Chapter 1: Beijing, 1992 — Before the World Arrived

When I arrived in Beijing in 1992, China was not the global powerhouse we know today.

The city felt enormous, ancient, and strangely quiet. Bicycles filled the streets. Glass towers were rare. Western restaurants almost non-existent.

In a city of more than ten million people, there were so few foreigners that you began to recognise the same faces.

It didn’t feel like joining a global city.

It felt like stepping back into a different century.

The foreign community was small and tightly clustered.

Most of it revolved around a handful of international hotels—places where you could find imported food, English newspapers, and conversations that didn’t require a translator.

Step outside, and that world disappeared instantly.

Fridays often ended at Frank’s Bar.

Americans came for the food. Brits came for the information.

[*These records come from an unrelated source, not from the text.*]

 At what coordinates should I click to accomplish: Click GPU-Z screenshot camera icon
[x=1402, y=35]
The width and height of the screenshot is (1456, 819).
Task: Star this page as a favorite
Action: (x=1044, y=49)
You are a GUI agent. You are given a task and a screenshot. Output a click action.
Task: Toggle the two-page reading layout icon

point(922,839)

It functioned less like a bar and more like an informal intelligence network—news about licences, regulations, and joint ventures moving faster across those tables than through any official channel.

The Germans were different. They spent less time in the bubble and more time in the city—exploring markets, visiting suppliers, learning the language.

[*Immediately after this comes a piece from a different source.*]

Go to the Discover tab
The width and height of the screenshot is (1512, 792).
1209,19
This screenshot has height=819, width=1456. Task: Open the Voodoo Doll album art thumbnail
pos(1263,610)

I drifted toward them. It was a better education.

One evening, not far from Tiananmen Square, two policemen stepped out of the shadows and stopped us.

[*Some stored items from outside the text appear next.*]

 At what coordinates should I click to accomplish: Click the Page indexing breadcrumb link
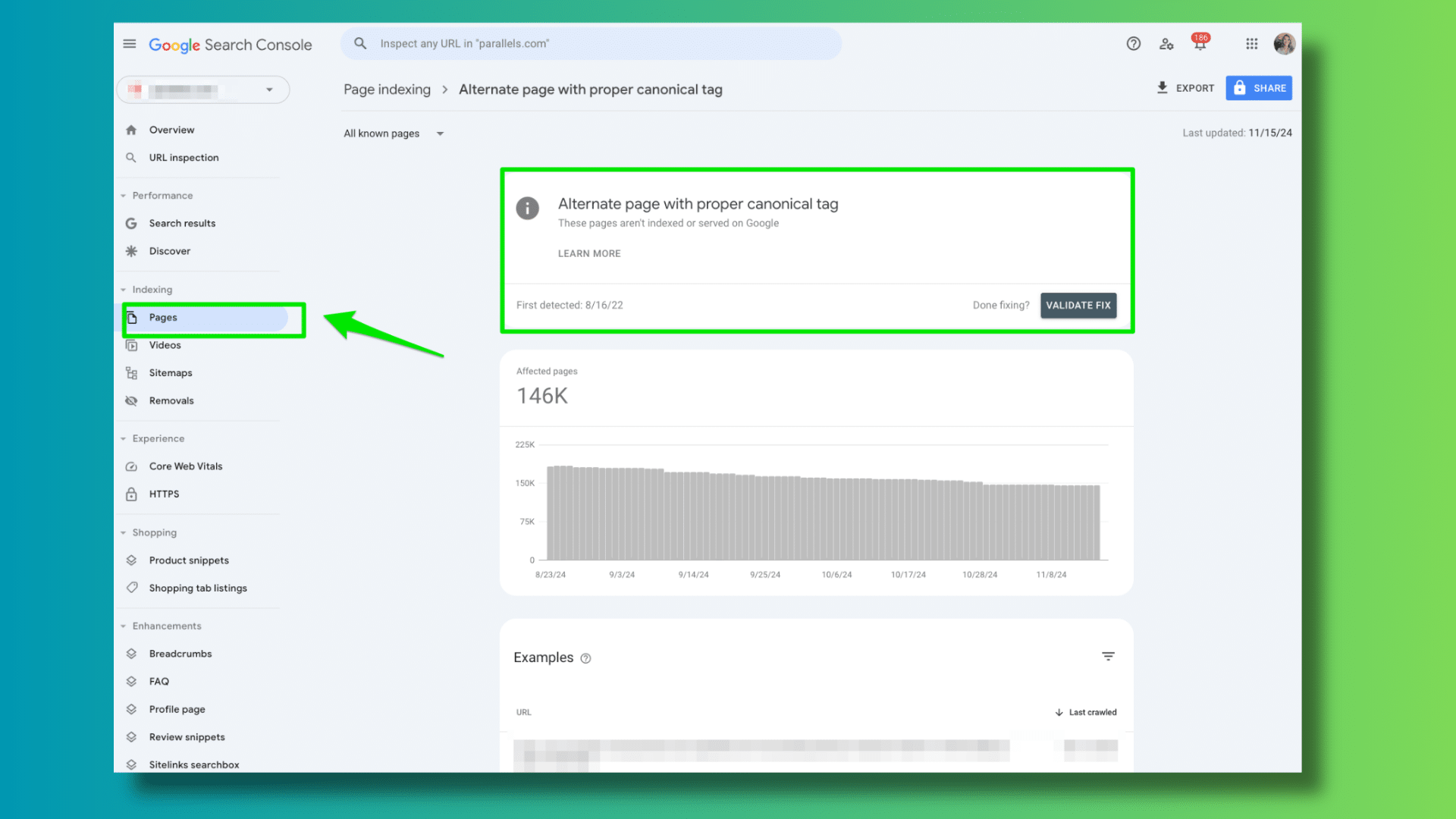click(x=387, y=89)
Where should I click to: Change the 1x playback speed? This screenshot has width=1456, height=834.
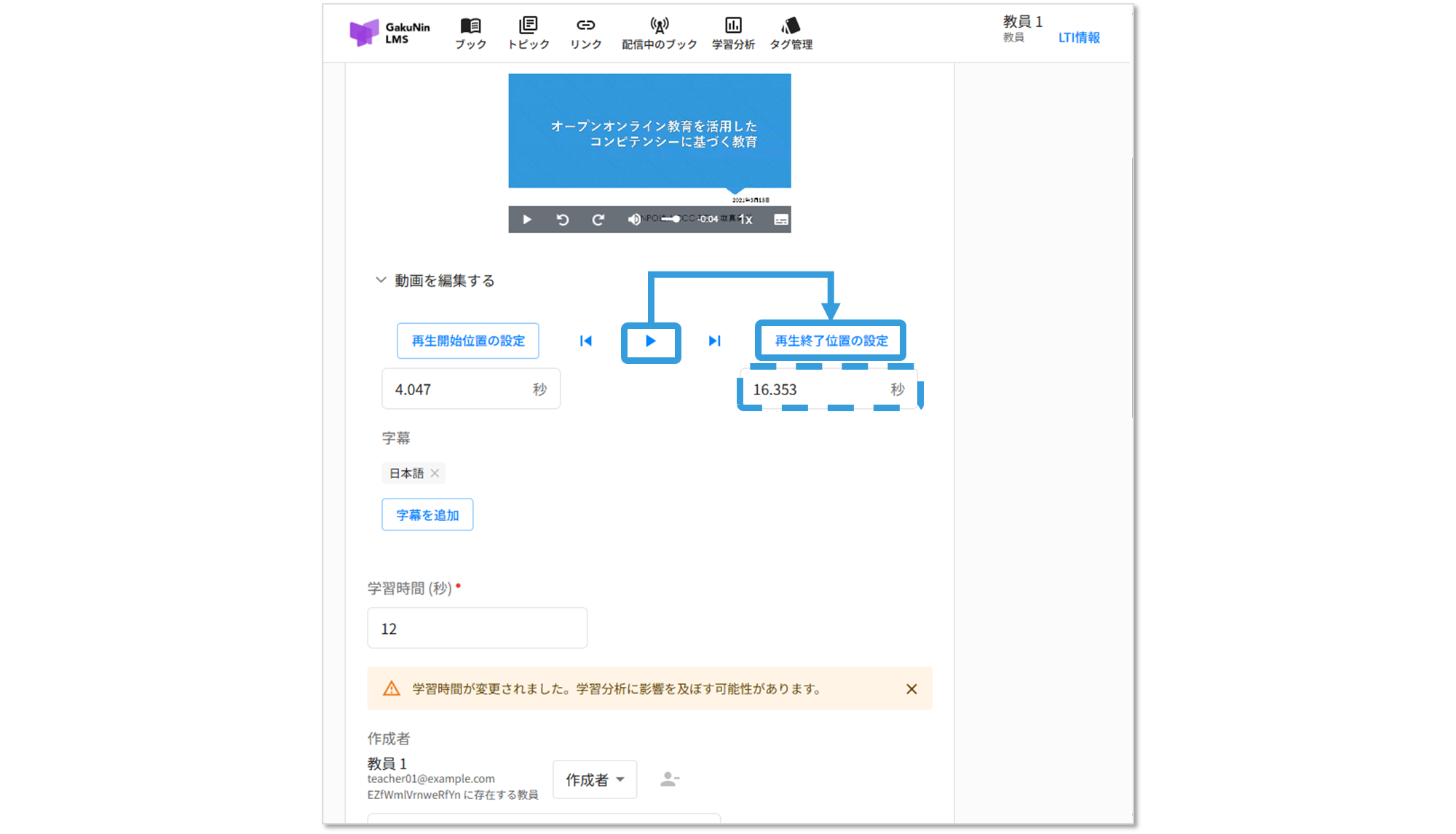click(746, 219)
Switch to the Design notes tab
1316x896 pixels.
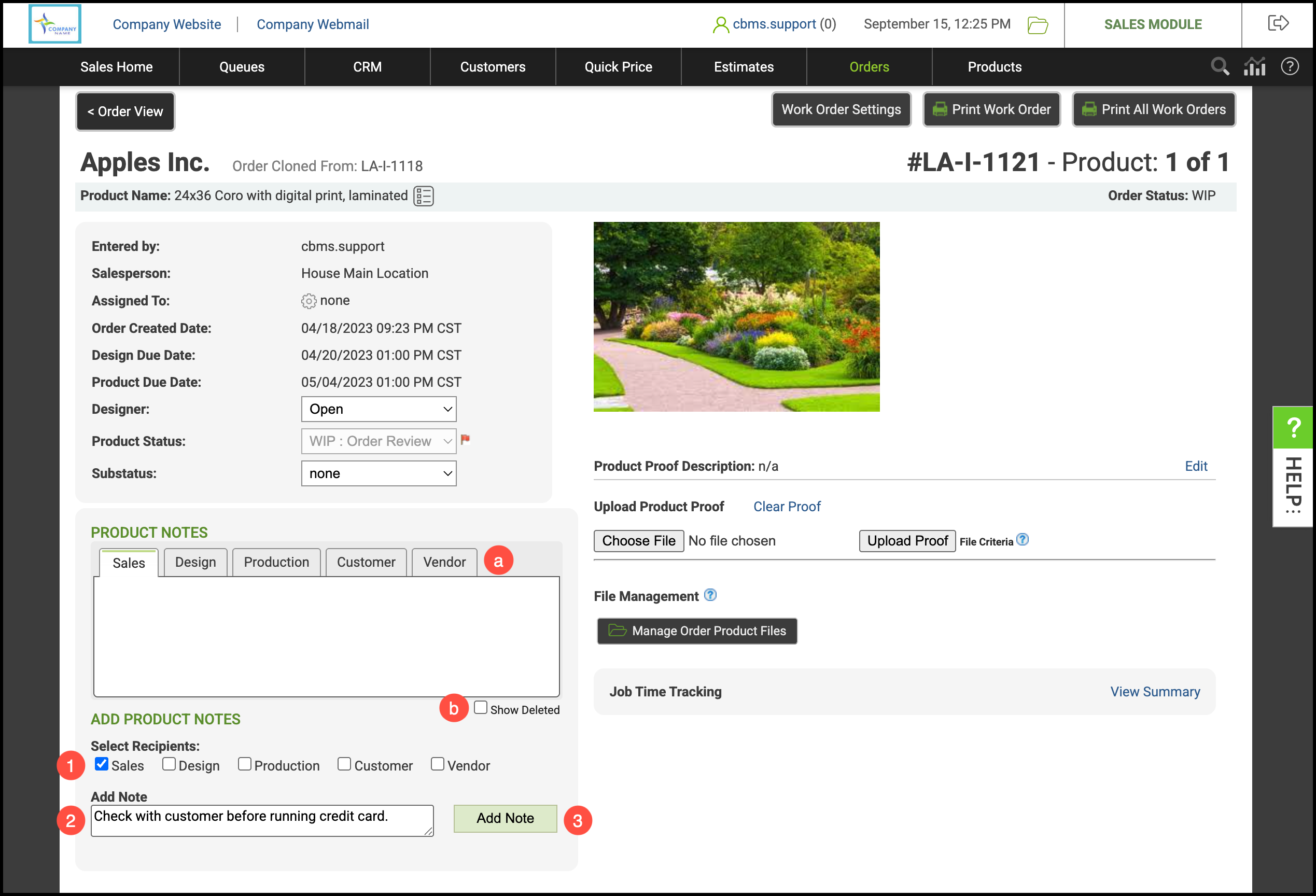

Without explanation, they grabbed us and began questioning us aggressively. My Chinese was limited, so I pushed back in English.

Then I remembered the one rule every foreigner learned quickly: always carry your passport.

The moment I produced it, everything changed.

Their tone softened. They stepped back. They apologised.

And then they took her away.

I waited outside the station. One hour. Then another.

Nothing.

After nearly three hours, she emerged—shaken, but composed.

She had been made to stand at a blackboard and write the same sentence over and over:

I will be respectful to the police.

One thousand times.

That was Beijing in 1992.

As a foreigner, I could step in and out of the system.

She could not.

At the time, I didn’t fully understand what that meant.

I thought I was learning how China worked.

I wasn’t.

I had come to build something inside that system.

And I was about to discover how little control I really had.